Work to do ▸
A) Do these statements agree with the passage on design phases? Answer yes or no for each, quoting the words of the passage that decide it.
(i) All design or process requirements can be visualized during the very early stage.
(ii) The output of design project input may be a simple block diagram.
(iii) The preliminary schematic shows the device packages and their mounting locations on the PCB.
B) In the passage on design phases, what is given as a single block example in a computer system?
C) What things does the passage on design phases say design project input may describe requirements for? List every one.

Document ▸
'''

During this very early stage it is not possible to visualize all design or process requirements, but a baseline may be established. Over time, deviations and compromises will be realized and forthcoming. Now it is easy to track them, so things don't stray into an arena no one ever has entered. Once the checklist is initiated, it is possible to resume the conceptual phase while assuring traceability to its origin.

Design project input may be as simple as describing requirements for a personal computer, a network consisting of several, or components required therein. Again, output may consist of a simple block diagram showing all major product elements. It provides input directly to the schematic development phase with device design level selection considered after.

SCHEMATIC DEVELOPMENT

This phase requires creating a preliminary schematic for output to the next design phase. The schematic takes input as the basic block diagram to a higher detail level and provides graphic information concerning what comprises each block. Also, it must be concurrently developed to satisfy package requirements initially considered in the device selection phase following.

In a computer system, a graphics card - as a single block example, is detailed to a proposed component level including how each device is connected electrically. It provides no information about packages or device types and their mounting locations on the PCB, but thought always must be on them. This comes as part of concurrent device selection process. Again, this requires input from all team members to ensure more effective, efficient phase management through acceptance.

'''

Dataset content ▸

'''

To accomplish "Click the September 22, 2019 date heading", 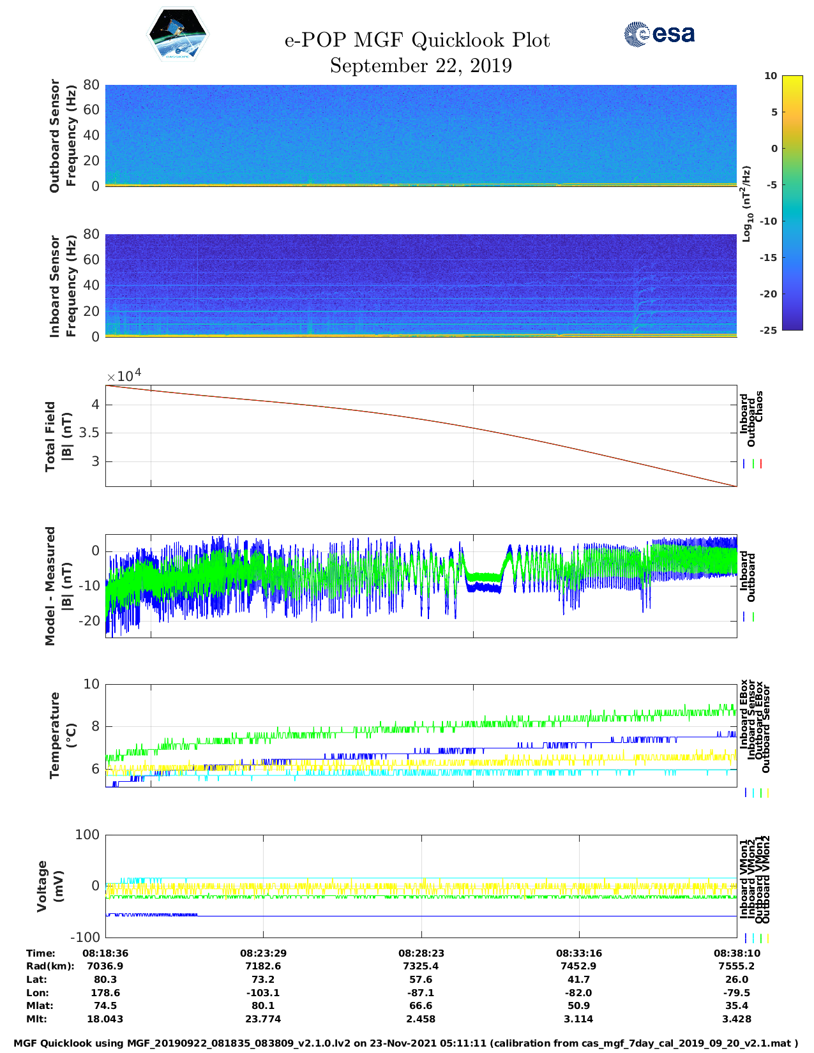I will (x=421, y=66).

'''

Responses per task ▸
A)
(i) No: "During this very early stage it is not possible to visualize all design or process requirements"
(ii) Yes: "output may consist of a simple block diagram showing all major product elements"
(iii) No: "It provides no information about packages or device types and their mounting locations on the PCB"

B) A graphics card.

C)
- a personal computer
- a network consisting of several
- components required therein